With the withdrawal of European and American tobacco markets and the gradual reduction of foreign e-cigarette brands doing business in Russia resulting from its war with Ukraine, it will be a blue sea for Chinese e-cigarettes to go to Russia in the next 3 years.
As Russia’s tobacco industry relies heavily on the support and investment of foreign brands, the withdrawal of international tobacco companies will cause a large shortage in the Russian tobacco market, which will lead to a sharp increase in the price of tobacco products sold in Russia, reports iGeekPhone.
By the end of 2021, there were more than 5,000 stores selling e-cigarettes in Russia, including more than 1,100 in the Moscow region.According to real estate platform DNA REALTY, the number of tobacco shops in Russia grew by at least 20 percent in 2022, with the bulk of their profits coming from e-cigarette sales.

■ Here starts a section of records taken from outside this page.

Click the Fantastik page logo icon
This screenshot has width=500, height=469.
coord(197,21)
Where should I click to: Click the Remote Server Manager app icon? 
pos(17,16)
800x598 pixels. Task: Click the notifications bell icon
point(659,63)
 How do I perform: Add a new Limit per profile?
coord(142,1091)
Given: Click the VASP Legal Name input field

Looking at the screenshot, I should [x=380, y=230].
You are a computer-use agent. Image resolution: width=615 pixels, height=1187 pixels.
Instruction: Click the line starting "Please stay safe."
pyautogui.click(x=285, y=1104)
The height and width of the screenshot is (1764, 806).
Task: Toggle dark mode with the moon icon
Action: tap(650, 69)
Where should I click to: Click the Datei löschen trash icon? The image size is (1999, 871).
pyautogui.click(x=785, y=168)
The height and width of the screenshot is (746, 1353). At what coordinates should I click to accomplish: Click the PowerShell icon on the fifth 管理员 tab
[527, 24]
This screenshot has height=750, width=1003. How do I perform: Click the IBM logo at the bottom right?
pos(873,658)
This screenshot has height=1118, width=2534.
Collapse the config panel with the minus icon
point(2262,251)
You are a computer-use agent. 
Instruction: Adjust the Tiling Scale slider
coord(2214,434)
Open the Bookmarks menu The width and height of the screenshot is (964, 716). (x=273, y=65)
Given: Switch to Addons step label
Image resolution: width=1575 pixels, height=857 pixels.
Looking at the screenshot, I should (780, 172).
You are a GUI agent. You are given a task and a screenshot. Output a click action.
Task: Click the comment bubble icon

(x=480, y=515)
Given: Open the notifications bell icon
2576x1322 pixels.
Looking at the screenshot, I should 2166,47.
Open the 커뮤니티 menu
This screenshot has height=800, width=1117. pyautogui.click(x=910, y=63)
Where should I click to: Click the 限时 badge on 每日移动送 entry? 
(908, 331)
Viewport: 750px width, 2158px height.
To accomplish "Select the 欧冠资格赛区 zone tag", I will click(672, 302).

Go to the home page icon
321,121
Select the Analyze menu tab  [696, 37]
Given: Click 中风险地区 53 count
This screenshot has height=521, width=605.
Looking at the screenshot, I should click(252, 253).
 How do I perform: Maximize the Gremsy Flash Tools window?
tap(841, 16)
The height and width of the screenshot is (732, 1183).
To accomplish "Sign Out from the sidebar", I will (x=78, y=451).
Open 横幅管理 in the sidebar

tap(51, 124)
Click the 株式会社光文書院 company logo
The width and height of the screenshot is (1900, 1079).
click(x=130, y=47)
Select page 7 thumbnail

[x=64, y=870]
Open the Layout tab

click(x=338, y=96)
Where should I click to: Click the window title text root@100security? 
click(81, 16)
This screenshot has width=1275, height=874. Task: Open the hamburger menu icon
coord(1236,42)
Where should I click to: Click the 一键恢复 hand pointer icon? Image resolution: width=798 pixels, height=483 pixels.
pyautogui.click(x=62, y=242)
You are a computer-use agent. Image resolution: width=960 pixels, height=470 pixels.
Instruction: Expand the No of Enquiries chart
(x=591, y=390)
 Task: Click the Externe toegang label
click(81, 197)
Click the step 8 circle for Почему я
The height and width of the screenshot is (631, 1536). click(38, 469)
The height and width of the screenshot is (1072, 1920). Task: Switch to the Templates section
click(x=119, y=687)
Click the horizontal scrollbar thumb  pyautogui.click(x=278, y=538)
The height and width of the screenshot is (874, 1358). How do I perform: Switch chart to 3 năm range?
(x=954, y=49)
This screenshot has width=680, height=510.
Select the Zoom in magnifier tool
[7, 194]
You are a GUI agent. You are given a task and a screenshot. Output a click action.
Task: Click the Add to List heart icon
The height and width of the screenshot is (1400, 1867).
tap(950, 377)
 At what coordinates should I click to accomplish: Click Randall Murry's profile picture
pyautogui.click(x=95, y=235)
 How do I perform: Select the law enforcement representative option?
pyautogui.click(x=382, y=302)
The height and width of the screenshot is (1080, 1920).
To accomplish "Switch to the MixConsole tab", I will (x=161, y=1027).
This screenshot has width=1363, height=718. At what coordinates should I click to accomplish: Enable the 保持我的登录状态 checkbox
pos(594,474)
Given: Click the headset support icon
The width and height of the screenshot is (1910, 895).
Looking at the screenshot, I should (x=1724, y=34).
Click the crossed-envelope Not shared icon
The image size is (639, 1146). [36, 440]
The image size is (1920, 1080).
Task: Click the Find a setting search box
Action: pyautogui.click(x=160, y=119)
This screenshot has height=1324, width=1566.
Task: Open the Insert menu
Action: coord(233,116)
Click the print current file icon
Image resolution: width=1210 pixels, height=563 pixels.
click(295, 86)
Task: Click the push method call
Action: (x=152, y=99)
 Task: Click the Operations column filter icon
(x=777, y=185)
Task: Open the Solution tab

BAT (British American Tobacco) stated that it will withdraw from the Russian and Belarusian tobacco markets in 2023. Russia is the seventh largest tobacco market of PMI, for which Philip Morris International (PMI) and its subsidiary Fimo International are also considering retaining their business in Russia.Japan Tobacco suspended investments in Russia and Imperial Brands transferred its Russian operations to a successor in Russia.
According to iGeekPhone, new tobacco products (HNBS) and e-cigarettes have great potential as alternatives to the tobacco market in Russia, where e-cigarette consumers account for 6.8% of the total number of smokers. After the United States and Europe, Russia is the world’s third largest importer of electronic nicotine delivery systems. China accounts for 90 per cent of the global market. In 2021, China’s exports to Russia reached 82.5 billion rubles. This year it could increase by 35 percent to 111 billion rubles.